Hi everyone, Grant Stewart here, lead designer at Auroch Digital. We’re developing Warhammer 40,000: Boltgun, a bloody and frenetic homage to the retro shooters of yore, and we are super thrilled to share a new gameplay trailer and announce the game’s release date: May 23! The game is available for pre-orders on PlayStation 5 and PlayStation 4, so load up your boltgun!
In Boltgun, you play as a battle-hardened Space Marine on a perilous mission across the galaxy to fight against the Warriors and daemons of Chaos. You’ll unleash a devastating Imperial arsenal as you blast through an explosion of sprites, pixels and blood, in glorious boomer shooter-style.
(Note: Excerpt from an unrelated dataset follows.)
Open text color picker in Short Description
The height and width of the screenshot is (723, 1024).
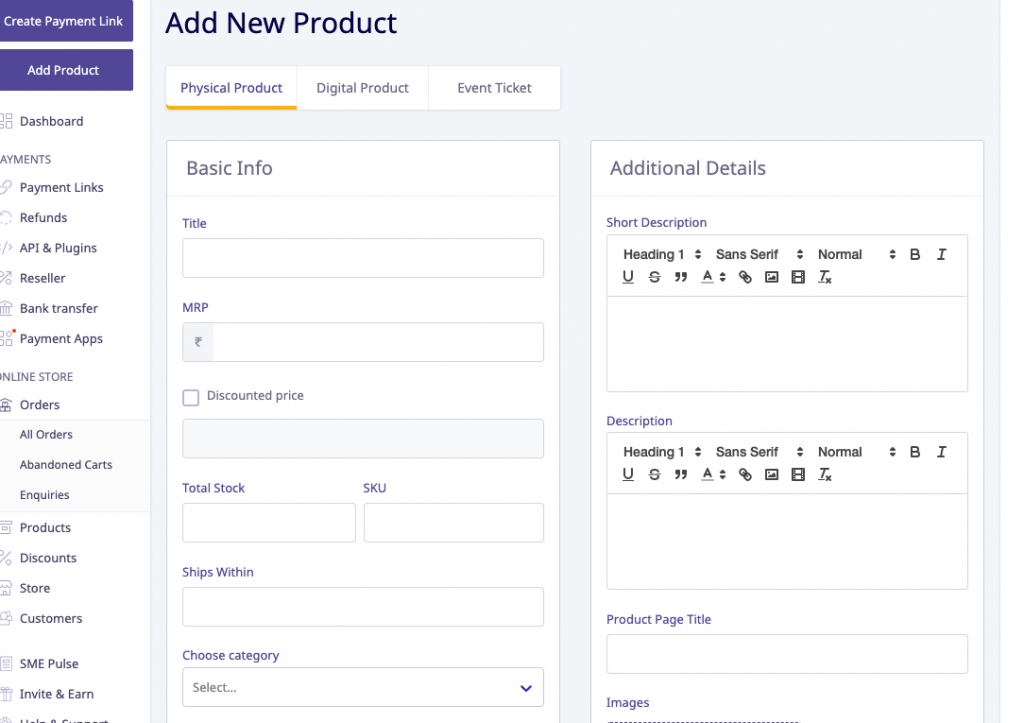click(712, 277)
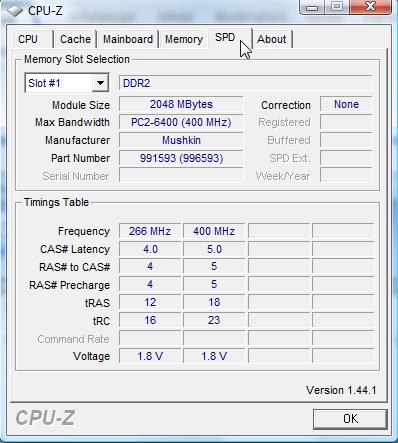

Here’s a bit more about how the game delivers a unique Warhammer 40,000 experience with a perfect blend of classic, frenetic FPS gameplay and stylish visuals from your favorite 90s retro shooters.
In past classic shooters, enemies were simply dropped into the environment for you to shoot like a very sophisticated target range. Boltgun features a modern take on this. On top of plenty of classic locations with enemies diligently hand placed, there’s also areas where waves of heretics are dynamically spawned by an intelligent system to seek the most exciting positions to challenge the player. In these situations, designers pick the enemies using a “nodegraph” and construct escalating “encounters”. They then populate the combat “arenas” using “spawn points”, to denote locations where the enemies can appear in the world and “zones”, controlling the positions they should try to move to during combat. As the fight progresses the AI looks for the most suitable zone and attempts to move to it and engage the player.
A tactical marine and his finite state machines
In early shooters, intelligence was “hard coded” into the AI’s brains. They moved, hunted and shot based on simple rules that were executed largely in order. The current zeitgeist for digital adversaries revolves around “Behaviour Trees”, hierarchies of orders that the AI executes based on factors in the environment. The AI of Boltgun uses an alternative called “Finite State Machines”, a system first popularized by the Grunts of Half-Life. Every enemy has a brain that looks like a nodegraph. Within the graph are “state” nodes that the AI’s thoughts can occupy. When an AI is in one of these states it executes that state’s actions (shooting a gun, walking towards the player, throwing a grenade) and then uses “conditions” to work out what state it should transition to next. Our AI has states for all their attacks but also for “aware”, “unaware”, “flinch”, “dead” and “overkill”. Anything the enemies of Boltgun can do, including exploding into chunks of flesh, is part of their state machine.
Unlike the fully 3D models used for characters and objects in modern video games, retro games used “sprites”, two dimensional lists of pixel colors that represented flat images. As a modern game emulating those vintage aesthetics, Boltgun uses a hybrid system taking the best of modern technology and slamming it, pixels first, into the old ways.
A 3D Warhammer 40K model
The undisputed best retro shooter, id’s Doom had a unique approach to making its characters. The developers built maquettes (scale models) of Doom’s enemies and then photographed them from different directions. The photographs were then digitized and used in the game to represent the enemies. Modern games have become extremely good at creating beautiful characters that move in lifelike ways, as there are countless tools dedicated to just that. For Boltgun we created a hybrid process. Our enemies are modeled and textured in modern sculpting software, paying close attention to the details of Games Workshop’s tabletop miniatures. Then they’re “rigged”, a process involving giving them bones to form a skeleton that controls how the model can move. Once they’re fully rigged the models are passed to the animation team to bring them to life.
All of this is pretty standard in the current games industry process, but the next step is where Boltgun’s unique magic happens. First our animated models are “rendered out” as digital images, then virtual cameras take shots of the models from eight directions as they cycle through the frames of their animations. These images are imported into the Unreal engine and stitched back together into 2D flipbook animations. Every animation is collected together and data for the enemy they represent is created to allow our artists to tweak them and set where in the animation an enemy should deal damage, make a sound, or lob a fireball.
So now you know that while we might be having fun pretending Boltgun is an authentic 90s game, remastered by the talented team at Auroch Digital; the truth is that Boltgun is a very modern game built from scratch in a very modern engine!
Warhammer 40,000: Boltgun is available for pre-order on PS5 and PS4 and comes out May 23.